• **Extracted text**:
^^^^

George Marshall Louden (6 September 1885 – 28 December 1972) was an Essex cricketer who was for a period after World War I almost certainly the best hard-wicket bowler in England. He was very tall at around , and although not strongly enough framed to be ideal for long spells on hard wickets, his remarkably beautiful action compensated. Even on the exquisite Leyton pitches, he was able to pick up speed and lift the ball sharply, and it could be very challenging if there was a heavy dew or rain that softened the ground.

However, owing to business commitments, most of Louden's cricket was played for the Ilford club. Typically he was able to play seven or eight county matches per season. Because the matches he did play were usually against the strongest batting sides like Surrey, Yorkshire, Middlesex and Lancashire, Louden's career average of 22.35 does not look at all exceptional for an era of uncovered pitches. However, owing to the immense disparities in batting strength among the counties during the 1920s, Louden's average represents much better bowling than many bowlers with much lower averages against weak opposition. Business meant Louden never had the tiniest hope of going on a tour to Australia, though he was doubtless much better suited to the cast-iron Australian pitches than any English professional bowler of the time.

^^^^

• **Material to process**:
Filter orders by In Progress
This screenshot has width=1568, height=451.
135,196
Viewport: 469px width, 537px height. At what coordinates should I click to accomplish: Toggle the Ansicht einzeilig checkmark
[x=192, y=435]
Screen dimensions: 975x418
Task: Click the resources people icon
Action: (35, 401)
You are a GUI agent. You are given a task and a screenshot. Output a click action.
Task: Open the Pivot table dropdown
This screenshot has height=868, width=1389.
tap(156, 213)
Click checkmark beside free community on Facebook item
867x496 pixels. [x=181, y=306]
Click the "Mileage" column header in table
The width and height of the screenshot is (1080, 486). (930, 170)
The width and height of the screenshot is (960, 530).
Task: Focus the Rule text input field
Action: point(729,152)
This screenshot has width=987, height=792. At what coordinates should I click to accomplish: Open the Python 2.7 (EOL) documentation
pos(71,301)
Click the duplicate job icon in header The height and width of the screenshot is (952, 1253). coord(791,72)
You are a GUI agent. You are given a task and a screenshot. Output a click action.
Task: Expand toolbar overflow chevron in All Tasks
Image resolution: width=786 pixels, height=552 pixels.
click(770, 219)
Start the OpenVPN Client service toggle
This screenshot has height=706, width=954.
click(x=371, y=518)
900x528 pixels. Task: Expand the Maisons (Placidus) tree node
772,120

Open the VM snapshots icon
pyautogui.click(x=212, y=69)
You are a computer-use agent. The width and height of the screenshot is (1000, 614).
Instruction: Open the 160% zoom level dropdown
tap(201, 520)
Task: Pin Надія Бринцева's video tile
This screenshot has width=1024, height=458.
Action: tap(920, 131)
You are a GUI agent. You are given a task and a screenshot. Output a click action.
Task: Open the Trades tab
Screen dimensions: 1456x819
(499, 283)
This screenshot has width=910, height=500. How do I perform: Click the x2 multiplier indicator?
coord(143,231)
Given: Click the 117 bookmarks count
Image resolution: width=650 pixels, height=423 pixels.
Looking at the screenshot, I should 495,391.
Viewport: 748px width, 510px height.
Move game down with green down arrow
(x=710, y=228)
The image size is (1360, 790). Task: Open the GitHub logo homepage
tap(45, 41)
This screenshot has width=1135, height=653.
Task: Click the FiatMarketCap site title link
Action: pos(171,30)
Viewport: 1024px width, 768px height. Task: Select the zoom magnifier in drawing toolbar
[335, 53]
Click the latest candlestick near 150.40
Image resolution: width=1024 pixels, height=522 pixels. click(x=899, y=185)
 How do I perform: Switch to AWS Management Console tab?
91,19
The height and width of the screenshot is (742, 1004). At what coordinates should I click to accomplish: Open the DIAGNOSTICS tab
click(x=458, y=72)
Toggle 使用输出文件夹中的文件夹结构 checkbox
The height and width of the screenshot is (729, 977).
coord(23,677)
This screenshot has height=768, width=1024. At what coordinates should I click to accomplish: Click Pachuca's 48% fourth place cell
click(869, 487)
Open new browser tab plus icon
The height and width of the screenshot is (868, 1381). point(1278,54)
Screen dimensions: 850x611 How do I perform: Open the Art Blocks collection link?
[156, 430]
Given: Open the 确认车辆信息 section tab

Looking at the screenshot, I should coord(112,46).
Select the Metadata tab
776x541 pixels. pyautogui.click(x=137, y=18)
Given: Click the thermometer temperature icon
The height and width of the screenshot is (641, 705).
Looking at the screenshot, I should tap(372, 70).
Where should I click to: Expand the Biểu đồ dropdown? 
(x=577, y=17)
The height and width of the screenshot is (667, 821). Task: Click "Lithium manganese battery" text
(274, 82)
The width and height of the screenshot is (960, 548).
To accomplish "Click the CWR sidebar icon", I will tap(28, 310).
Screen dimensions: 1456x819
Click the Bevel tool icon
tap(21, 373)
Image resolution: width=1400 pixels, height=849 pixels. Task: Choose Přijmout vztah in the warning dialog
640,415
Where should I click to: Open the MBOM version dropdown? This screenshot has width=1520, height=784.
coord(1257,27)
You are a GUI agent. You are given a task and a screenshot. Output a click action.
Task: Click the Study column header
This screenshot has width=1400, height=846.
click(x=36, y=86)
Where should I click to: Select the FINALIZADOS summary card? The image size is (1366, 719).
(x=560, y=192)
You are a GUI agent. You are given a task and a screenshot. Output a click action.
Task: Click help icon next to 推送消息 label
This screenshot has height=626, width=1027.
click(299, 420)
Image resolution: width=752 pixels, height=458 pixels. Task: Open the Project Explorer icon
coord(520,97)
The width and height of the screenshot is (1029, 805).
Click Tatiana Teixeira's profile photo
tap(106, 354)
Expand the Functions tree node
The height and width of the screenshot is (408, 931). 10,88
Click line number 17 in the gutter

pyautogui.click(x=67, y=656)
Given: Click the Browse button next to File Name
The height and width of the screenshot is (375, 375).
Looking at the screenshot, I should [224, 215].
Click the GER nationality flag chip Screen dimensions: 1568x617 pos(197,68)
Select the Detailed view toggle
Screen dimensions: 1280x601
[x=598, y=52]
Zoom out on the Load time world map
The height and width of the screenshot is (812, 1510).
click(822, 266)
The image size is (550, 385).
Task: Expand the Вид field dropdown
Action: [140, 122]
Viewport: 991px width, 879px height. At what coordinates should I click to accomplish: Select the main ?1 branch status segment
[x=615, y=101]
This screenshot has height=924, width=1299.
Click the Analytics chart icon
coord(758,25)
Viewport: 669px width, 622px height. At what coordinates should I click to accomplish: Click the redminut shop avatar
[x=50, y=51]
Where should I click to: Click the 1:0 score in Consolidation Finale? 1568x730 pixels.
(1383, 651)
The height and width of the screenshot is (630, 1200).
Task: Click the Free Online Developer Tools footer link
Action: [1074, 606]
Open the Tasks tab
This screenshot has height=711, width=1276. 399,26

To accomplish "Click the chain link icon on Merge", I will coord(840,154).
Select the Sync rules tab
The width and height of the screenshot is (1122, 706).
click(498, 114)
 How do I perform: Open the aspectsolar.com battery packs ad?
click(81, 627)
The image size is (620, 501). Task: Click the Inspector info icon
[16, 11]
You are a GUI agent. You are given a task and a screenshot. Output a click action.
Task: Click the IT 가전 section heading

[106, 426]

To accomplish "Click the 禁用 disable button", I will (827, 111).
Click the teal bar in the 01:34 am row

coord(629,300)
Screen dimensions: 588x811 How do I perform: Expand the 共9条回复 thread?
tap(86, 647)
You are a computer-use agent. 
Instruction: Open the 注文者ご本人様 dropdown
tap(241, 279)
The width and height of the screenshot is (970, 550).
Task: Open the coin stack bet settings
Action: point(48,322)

^^^^

• **Exercise tasks**:
1 – In the cricket biography, which club did Louden play most of his cricket for?
2 – Put the part of the records that opens with the line containing "The width and height of the screenshot is (1029, 805)." and closes with the line containing "[x=50, y=51]" into a numbered list, leaving out blank lines.
The cricket biography and the records are unrelated material.

• **Answers per task**:
1 – The Ilford club.

2 –
1. The width and height of the screenshot is (1029, 805).
2. Click Tatiana Teixeira's profile photo
3. tap(106, 354)
4. Expand the Functions tree node
5. The height and width of the screenshot is (408, 931). 10,88
6. Click line number 17 in the gutter
7. pyautogui.click(x=67, y=656)
8. Given: Click the Browse button next to File Name
9. The height and width of the screenshot is (375, 375).
10. Looking at the screenshot, I should [224, 215].
11. Click the GER nationality flag chip Screen dimensions: 1568x617 pos(197,68)
12. Select the Detailed view toggle
13. Screen dimensions: 1280x601
14. [x=598, y=52]
15. Zoom out on the Load time world map
16. The height and width of the screenshot is (812, 1510).
17. click(822, 266)
18. The image size is (550, 385).
19. Task: Expand the Вид field dropdown
20. Action: [140, 122]
21. Viewport: 991px width, 879px height. At what coordinates should I click to accomplish: Select the main ?1 branch status segment
22. [x=615, y=101]
23. This screenshot has height=924, width=1299.
24. Click the Analytics chart icon
25. coord(758,25)
26. Viewport: 669px width, 622px height. At what coordinates should I click to accomplish: Click the redminut shop avatar
27. [x=50, y=51]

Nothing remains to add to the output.